After many conversations with a few wonderfully patient and queer friends, her included, I’ve been lucky enough to grow in my understanding of bisexuality and its versatility. It isn’t a mandated 50/50 split between an interest in men and in women. You can have sex with men, but solely commit to women, and vice versa. On the other hand, you can commit to one man and one man only your entire life and still be viscerally attracted to women.
It doesn’t have to be verified or validated by physical contact. You don’t have to love both sexes equally. You don’t have to label it or defend these feelings because you’ve only dated one sex exclusively up until now. You can discover this at age 28 and not be lying to yourself or others. Maybe you need to hear that, maybe I do. I don’t know.

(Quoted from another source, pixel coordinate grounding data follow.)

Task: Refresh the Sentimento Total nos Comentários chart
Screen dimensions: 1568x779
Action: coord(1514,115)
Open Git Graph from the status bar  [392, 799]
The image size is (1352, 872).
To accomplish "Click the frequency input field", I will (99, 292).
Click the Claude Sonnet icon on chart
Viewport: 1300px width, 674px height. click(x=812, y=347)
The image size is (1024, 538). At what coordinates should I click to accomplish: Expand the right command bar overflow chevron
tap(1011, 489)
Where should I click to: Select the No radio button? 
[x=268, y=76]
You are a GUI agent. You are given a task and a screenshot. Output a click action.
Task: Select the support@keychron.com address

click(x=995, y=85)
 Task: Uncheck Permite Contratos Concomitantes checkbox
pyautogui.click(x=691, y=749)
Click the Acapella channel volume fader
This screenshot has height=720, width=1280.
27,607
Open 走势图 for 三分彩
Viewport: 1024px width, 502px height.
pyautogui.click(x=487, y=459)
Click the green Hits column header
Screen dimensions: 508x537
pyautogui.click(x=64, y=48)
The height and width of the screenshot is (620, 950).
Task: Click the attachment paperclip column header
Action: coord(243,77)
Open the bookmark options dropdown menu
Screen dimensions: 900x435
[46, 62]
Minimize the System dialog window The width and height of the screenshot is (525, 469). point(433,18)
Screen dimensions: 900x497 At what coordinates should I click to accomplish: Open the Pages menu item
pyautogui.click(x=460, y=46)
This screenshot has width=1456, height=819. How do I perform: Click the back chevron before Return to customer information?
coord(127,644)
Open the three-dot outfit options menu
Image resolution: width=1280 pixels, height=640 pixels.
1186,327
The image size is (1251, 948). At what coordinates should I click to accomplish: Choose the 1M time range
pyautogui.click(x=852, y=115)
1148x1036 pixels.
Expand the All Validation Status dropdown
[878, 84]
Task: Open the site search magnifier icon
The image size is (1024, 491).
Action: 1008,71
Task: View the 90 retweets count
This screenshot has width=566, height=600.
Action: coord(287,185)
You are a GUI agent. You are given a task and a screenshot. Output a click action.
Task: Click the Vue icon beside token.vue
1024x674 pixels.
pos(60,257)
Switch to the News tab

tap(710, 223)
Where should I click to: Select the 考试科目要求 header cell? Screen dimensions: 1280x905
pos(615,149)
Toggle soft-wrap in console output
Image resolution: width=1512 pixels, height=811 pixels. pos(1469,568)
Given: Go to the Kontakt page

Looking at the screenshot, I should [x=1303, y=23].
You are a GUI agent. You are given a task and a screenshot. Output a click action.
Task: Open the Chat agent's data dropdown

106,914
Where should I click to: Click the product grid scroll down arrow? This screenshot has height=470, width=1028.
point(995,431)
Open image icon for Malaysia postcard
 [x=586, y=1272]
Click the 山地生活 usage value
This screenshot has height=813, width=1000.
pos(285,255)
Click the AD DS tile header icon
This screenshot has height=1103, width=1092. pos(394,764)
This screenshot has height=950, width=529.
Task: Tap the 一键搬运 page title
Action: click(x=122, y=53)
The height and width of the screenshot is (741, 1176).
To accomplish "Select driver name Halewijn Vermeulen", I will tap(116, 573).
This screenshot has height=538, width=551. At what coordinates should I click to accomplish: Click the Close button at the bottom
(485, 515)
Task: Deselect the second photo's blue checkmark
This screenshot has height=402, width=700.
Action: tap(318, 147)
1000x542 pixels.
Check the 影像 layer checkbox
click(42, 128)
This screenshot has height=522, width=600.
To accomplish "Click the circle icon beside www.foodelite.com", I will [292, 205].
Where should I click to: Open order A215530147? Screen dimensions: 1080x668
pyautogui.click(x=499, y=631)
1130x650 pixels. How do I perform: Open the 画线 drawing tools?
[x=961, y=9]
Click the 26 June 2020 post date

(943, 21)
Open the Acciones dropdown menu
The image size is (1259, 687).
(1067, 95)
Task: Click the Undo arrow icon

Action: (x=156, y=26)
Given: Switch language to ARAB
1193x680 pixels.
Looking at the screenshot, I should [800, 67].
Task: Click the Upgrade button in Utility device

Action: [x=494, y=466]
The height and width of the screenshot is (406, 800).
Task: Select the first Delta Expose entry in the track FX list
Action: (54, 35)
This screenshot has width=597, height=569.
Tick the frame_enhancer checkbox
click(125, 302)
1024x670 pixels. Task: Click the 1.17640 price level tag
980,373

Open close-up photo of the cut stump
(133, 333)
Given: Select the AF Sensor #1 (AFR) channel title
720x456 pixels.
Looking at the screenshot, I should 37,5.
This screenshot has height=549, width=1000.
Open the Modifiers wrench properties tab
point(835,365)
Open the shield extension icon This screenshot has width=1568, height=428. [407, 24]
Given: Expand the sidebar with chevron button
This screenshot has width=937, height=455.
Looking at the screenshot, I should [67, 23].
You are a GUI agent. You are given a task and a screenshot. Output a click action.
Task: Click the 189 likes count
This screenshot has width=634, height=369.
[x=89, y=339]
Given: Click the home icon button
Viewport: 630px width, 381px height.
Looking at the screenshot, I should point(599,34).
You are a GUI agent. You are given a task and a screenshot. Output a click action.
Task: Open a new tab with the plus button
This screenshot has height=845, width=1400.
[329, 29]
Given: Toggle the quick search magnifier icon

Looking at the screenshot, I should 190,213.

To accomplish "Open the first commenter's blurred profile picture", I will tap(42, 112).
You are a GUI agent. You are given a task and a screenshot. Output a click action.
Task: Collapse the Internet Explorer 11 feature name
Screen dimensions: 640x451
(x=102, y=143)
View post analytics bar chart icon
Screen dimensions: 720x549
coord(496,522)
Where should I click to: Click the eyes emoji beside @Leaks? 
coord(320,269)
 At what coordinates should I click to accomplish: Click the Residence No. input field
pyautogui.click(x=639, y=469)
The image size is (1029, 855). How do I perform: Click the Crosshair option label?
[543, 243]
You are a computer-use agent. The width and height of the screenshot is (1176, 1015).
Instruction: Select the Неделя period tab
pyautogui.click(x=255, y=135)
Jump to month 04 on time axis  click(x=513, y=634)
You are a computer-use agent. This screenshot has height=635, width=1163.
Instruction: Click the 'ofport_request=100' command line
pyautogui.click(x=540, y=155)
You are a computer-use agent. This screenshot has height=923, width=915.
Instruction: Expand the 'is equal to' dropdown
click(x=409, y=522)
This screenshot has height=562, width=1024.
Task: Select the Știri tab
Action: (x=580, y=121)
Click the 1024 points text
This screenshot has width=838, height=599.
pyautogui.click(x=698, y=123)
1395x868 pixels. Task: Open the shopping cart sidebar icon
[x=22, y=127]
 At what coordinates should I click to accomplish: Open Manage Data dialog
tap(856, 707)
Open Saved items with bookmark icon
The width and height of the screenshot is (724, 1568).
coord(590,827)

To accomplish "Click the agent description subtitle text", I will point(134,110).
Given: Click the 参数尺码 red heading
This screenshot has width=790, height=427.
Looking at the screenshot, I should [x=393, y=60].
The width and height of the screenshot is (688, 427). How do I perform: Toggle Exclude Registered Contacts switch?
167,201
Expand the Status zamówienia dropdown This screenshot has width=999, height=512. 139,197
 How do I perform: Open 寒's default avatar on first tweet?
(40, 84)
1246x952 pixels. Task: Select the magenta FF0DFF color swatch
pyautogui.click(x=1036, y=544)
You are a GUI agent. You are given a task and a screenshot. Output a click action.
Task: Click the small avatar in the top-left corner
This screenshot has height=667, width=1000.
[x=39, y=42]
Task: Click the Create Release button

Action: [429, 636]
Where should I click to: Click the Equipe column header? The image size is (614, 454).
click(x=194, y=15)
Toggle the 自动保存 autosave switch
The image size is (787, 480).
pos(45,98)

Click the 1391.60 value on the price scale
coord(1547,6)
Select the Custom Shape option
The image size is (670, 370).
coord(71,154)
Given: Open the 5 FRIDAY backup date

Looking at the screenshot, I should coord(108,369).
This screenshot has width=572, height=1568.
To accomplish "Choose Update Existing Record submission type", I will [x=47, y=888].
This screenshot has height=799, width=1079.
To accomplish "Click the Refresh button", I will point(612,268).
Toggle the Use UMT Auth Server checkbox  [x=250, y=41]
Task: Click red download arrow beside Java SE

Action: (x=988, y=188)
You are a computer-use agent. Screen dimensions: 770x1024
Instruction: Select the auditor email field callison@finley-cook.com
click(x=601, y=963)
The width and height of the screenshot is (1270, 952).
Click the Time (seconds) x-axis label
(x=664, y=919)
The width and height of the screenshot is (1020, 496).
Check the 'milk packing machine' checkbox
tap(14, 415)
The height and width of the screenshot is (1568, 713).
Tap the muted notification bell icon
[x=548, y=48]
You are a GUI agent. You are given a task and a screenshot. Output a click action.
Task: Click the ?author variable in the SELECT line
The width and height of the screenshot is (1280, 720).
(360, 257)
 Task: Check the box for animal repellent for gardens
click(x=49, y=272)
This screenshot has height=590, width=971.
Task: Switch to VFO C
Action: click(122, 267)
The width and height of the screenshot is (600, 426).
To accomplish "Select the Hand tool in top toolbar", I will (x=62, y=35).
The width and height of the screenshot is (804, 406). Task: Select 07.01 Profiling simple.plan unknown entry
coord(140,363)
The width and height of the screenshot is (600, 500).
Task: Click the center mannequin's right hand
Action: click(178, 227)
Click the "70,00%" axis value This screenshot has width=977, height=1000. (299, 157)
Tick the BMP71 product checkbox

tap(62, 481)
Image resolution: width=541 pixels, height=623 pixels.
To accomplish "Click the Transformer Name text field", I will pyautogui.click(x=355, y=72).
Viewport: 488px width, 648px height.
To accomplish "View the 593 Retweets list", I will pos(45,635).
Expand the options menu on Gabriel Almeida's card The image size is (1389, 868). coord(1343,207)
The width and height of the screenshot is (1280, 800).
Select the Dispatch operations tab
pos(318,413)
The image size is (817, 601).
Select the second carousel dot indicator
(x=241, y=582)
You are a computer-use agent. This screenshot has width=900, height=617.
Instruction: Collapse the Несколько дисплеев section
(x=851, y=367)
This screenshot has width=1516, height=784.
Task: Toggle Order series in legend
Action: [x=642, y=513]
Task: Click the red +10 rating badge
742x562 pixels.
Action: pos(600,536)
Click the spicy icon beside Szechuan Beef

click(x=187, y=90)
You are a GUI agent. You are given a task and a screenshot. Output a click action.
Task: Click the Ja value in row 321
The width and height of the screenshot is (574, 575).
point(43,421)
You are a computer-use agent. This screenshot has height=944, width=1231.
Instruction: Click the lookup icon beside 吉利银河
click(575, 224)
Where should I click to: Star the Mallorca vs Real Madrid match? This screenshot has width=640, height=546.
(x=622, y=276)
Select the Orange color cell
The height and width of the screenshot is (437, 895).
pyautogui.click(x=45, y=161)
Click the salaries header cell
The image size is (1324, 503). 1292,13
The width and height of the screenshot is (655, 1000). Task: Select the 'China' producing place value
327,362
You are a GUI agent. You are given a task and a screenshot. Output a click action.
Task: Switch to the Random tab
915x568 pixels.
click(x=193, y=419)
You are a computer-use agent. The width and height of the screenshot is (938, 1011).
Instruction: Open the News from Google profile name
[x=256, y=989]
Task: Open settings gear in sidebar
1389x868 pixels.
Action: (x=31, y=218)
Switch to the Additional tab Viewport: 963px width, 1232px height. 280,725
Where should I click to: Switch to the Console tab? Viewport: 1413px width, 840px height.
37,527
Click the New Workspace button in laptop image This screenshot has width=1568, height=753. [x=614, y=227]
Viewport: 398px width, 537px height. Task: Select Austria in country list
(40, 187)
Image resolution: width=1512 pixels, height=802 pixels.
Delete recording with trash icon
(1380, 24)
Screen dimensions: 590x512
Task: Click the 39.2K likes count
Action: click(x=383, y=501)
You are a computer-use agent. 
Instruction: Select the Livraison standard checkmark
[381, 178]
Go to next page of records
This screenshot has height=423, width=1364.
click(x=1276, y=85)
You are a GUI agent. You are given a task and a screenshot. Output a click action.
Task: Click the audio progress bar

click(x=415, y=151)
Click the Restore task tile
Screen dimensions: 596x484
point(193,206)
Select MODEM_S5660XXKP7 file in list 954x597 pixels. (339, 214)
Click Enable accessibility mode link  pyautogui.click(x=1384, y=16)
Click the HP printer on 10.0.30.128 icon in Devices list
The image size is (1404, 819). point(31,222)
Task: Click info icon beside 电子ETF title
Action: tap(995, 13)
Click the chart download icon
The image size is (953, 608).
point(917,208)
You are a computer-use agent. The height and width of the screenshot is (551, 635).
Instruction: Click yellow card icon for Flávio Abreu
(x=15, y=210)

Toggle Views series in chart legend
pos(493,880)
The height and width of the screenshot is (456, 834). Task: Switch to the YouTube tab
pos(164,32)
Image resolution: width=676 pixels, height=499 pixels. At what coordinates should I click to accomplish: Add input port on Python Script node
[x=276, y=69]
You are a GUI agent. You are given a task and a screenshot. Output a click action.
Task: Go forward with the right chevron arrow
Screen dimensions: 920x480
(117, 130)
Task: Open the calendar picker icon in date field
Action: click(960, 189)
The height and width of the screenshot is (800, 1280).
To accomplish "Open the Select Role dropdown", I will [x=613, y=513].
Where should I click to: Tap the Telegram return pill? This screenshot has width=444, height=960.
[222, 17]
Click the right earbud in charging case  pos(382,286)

The irony that I’ve been locked in my childhood home for 3 weeks with my conservative family, having some bisexual awakening isn’t lost on me. I’m sexting a chick while staring at the ceramic cows I used to collect as a child. I’m lusting after her personality and emotional availability, thinking about what those fingers can do doe—right next to a framed picture of my parents dressed in all white, smiling while they vacationed in the Outer Banks.
Honestly, I thought it would be more confusing, because the more I learn about love, the more I learn that I don’t know anything at all. But when I don’t think about labels, it seems fairly simple. I like who I like, and I want who I want—so don’t talk to me or my son ever again!
I have no idea if this will turn into more than some quarantine cuffing season situation-ship, or if there is a line of future ex-girlfriends right behind her, ready to break my heart. But for now I don’t really care.